## [SELECTED EXTRACT]
□ □ □

The Weyburn Project has world-class attributes that provide significant benefits to Whitecap as well as many different stakeholder groups:

  • Acquisition Payout. The Weyburn Project currently produces approximately 15,000 boepd (net to Whitecap) of 30-degree API crude oil and generates an annual operating netback of over $200 million at US$75/bbl WTI. By the end of 2023, we forecast that the asset will have generated over $800 million of cumulative operating free funds flow to Whitecap, leading to a forecasted full payout1 of the $940 million purchase price in 2024 at current strip prices5 which is less than 7 years after acquiring the asset.
  • Long Life Reserves. A reliable source of CO2 supply is integral to the Weyburn Project maintaining a decline rate of below 5 per cent as well as increasing the recovery factor of an asset that was first discovered in the early 1950’s. To date, the asset has recovered over 500 million barrels of oil, with our year-end 2022 independent reserve evaluation indicating the asset is expected to produce for the next 50 years and recover a total of over 700 million barrels of oil. By utilizing CO2 to enhance the recovery factor of the Weyburn oil pool, we are minimizing the surface impact required to replace production declines of a product that continues to see an increase in global demand.

□ □ □

Carry on the excerpt about the Weyburn Project's attributes, starting from the end of its last sentence. The data that follows is separate material and has no connection to the excerpt on the Weyburn Project.

## [DATASET]
□ □ □

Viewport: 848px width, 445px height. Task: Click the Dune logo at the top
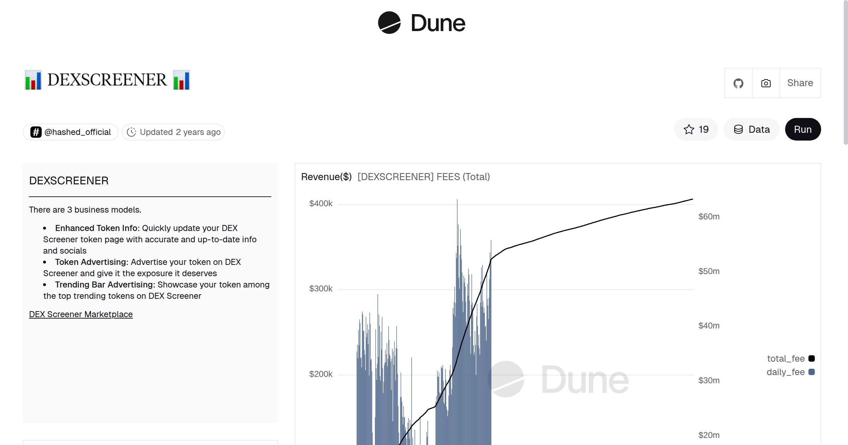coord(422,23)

□ □ □

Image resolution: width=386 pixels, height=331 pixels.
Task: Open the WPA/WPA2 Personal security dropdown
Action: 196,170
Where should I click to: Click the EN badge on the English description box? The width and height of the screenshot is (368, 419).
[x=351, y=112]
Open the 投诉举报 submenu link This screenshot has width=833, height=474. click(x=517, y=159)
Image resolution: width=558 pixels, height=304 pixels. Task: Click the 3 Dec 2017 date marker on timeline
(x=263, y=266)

□ □ □

## [RESPONSE TO THE EXERCISE]
  • Carbon Sequestration. Since first injection in the year 2000, the Weyburn project has safely sequestered over 40 million tonnes of CO2. Our internal modelling suggests that the ultimate CO2 storage capacity of this partially depleted oil reservoir is 115 million tonnes, which at our current injection rate of approximately 2 million tonnes per year, provides for over 35 more years of CO2 injection capability.
  • Project Benefits. The Weyburn Project provides significant economic benefits to the Province of Saskatchewan with a direct impact of 120 jobs and annual economic benefits of approximately $350 million. Whitecap is proud to be associated with a project that has led the way for carbon capture, utilization and storage (CCUS) projects, and we expect that knowledge gained from this project will provide significant benefits to future CCUS projects both in Canada and around the world.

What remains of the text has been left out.